The banks of the Rideau were once a popular swimming area, but the perception of pollution now make that unpopular. During the summer, the water level is low enough to ford the river and cross to Riverain Park in Vanier, but the Adàwe Crossing bridge, opened in December 2015, now makes fording the river unnecessary. Just to the south of Strathcona Park is Dutchy's Hole Park and Robinson Field. In the winter, the park, with its large hill at the northern end, is a popular site for tobogganing and making snowboard jumps.

The park remained under the control of the OIC successor agency the National Capital Commission until 1987, when it did not renew its lease with the city. Since then, the park has been managed by the municipality. In the early 1990s, the park was refurbished by the city. One of the most noted additions was the play structure designed by artist Stephen Brathwaite, who designed a structure to look like ruins and was inspired by Mackenzie King's ruin garden at Kingsmere.
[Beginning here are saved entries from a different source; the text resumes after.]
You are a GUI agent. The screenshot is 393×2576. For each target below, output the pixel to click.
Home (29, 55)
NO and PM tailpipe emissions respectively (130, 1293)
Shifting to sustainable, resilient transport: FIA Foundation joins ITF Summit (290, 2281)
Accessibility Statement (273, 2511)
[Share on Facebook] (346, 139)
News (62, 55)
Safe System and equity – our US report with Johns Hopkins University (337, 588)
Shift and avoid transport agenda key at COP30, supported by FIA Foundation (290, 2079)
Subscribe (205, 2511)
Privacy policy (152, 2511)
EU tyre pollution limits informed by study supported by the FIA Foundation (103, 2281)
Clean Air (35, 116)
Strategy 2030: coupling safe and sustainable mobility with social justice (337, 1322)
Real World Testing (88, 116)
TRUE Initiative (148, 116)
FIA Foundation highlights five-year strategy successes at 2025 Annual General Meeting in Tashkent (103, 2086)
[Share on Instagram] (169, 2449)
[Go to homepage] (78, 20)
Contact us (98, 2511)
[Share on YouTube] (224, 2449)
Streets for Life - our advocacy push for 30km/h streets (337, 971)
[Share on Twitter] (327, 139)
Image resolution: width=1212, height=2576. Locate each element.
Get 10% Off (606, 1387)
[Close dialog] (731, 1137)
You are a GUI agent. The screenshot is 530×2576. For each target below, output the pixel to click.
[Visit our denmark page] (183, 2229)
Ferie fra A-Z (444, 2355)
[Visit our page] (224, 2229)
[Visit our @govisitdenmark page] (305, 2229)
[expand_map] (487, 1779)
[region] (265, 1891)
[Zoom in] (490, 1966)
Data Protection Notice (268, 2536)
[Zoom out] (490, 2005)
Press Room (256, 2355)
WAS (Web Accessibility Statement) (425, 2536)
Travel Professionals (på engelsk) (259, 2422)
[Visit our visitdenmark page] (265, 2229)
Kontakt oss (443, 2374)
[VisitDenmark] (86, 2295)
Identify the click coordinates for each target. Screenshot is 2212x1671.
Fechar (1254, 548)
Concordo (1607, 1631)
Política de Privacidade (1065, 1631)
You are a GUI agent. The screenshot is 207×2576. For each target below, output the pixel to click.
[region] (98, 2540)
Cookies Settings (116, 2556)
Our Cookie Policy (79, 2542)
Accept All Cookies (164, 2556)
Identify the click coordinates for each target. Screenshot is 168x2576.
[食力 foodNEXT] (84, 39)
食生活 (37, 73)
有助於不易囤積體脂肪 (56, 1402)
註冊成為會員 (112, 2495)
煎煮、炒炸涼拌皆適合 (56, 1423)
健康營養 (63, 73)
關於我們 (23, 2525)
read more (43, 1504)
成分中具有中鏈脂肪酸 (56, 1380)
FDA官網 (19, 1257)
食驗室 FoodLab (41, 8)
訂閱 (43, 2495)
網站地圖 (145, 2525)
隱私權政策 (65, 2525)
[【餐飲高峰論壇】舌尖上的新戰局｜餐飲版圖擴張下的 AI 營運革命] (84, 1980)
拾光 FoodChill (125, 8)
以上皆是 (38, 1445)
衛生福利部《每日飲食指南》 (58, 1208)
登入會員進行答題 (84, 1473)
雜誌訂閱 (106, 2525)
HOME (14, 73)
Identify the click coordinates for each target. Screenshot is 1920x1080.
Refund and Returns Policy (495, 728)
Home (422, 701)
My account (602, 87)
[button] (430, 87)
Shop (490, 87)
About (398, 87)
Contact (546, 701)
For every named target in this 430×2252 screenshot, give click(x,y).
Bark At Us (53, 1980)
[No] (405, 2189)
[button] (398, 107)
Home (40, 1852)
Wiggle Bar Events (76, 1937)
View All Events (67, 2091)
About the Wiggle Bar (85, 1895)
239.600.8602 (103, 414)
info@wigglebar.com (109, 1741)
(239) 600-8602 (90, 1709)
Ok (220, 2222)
The structure was assembled out of blocks of stone that had been part of the Parliament buildings, the Chateau Laurier, and other prominent Ottawa structures.

Since 1986, the park has been home to Odyssey Theatre, a professional company that presents open-air plays each summer on a stage at the northeast corner of the park. Odyssey Theatre's unique performances of classical plays and original creations are inspired by the Italian commedia dell'arte and incorporate international forms of puppetry, clowning, and dance-theatre.

In July 2014, the city began construction of a pedestrian and cyclist bridge across the Rideau River to connect the Rideau River Eastern Pathway at Donald Street with Strathcona Park and Somerset Street East.

The park is surrounded by a series of large homes that once housed the elite of Ottawa. Most are now embassies, and the area around the park is often called Ottawa's Embassy Row. Perched above the park is the Russian embassy, formerly the Soviet Union embassy.